Violence is what underpins power-relations in patriarchy.

The most violent men have managed to assert their will by violence and then told everyone else that they don't have the right to use violence because it's wrong.

We're more shocked by it because it's more unusual. A violent woman is perceived to be not just breaking the law, she's breaking the idea of what it is to be a woman. A violent man OTOH, is not transgressing any iea of masculinity by being violent, he's just breaking the law.

It's chicken and egg - women are less violent because they're socialised to be less violent and so we punish them more when they step out of line by showing anger and so they're less likely to show anger and so we're more shocked when their anger is expressed in violence etc. etc. and round and round we go...

slug · 25/01/2013 09:56

You may also want to point out to your friend that the people raping men are also mostly men so the idea of socialising men out of sexual violence is still valid.

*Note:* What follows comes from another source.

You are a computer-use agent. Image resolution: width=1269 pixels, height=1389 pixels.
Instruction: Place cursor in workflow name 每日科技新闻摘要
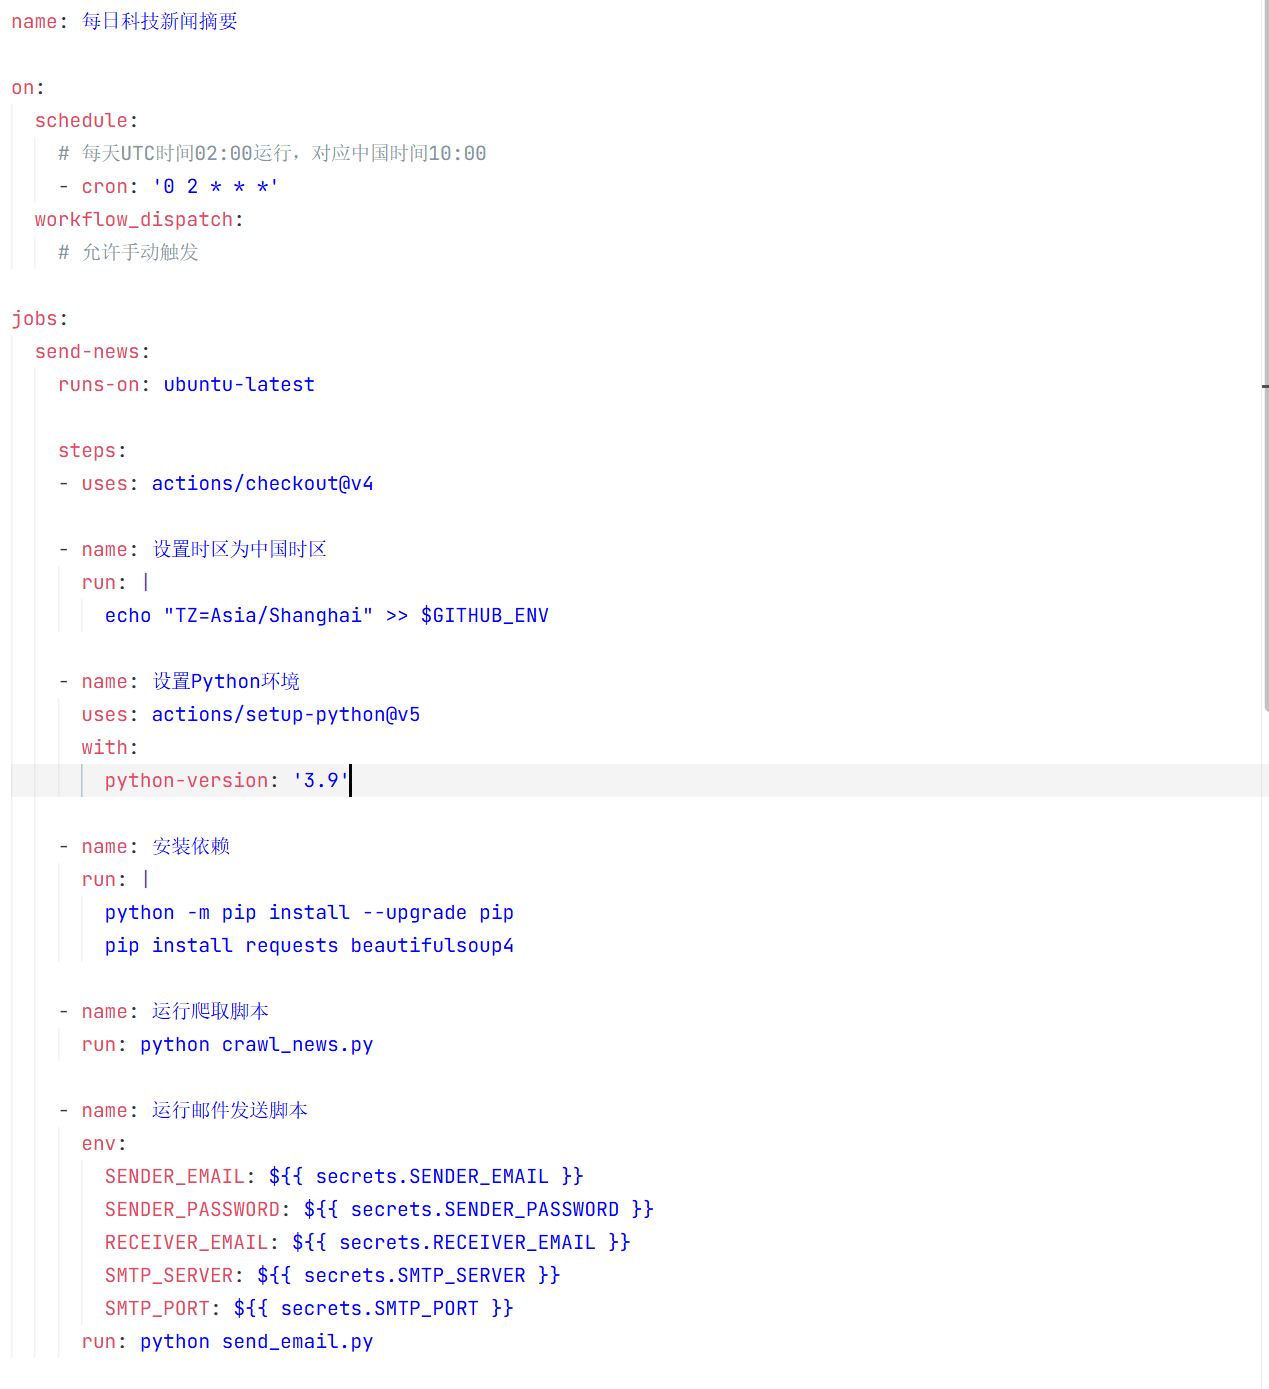coord(159,21)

LizaTarbucksAuntie · 25/01/2013 12:32

Got you, thank you.

The quote got me thinking so much because I have a bug bear about 50 shades of grey (I know I'm not alone) and, I suspect because this person has 'enjoyed' the books and we've had a number of heated discussions on the subject. I maintain that the books are another step along the scary road of normalising sexual violence towards women and promoting a range of damaging behaviours in an incredibly accessible way (...because everyone's doing it right??) I think it makes it harder for women to understand that it's absolutely normal and OK not to be turned on by that kind of thing...

I can see a lot more reading over here on my immediate horizon.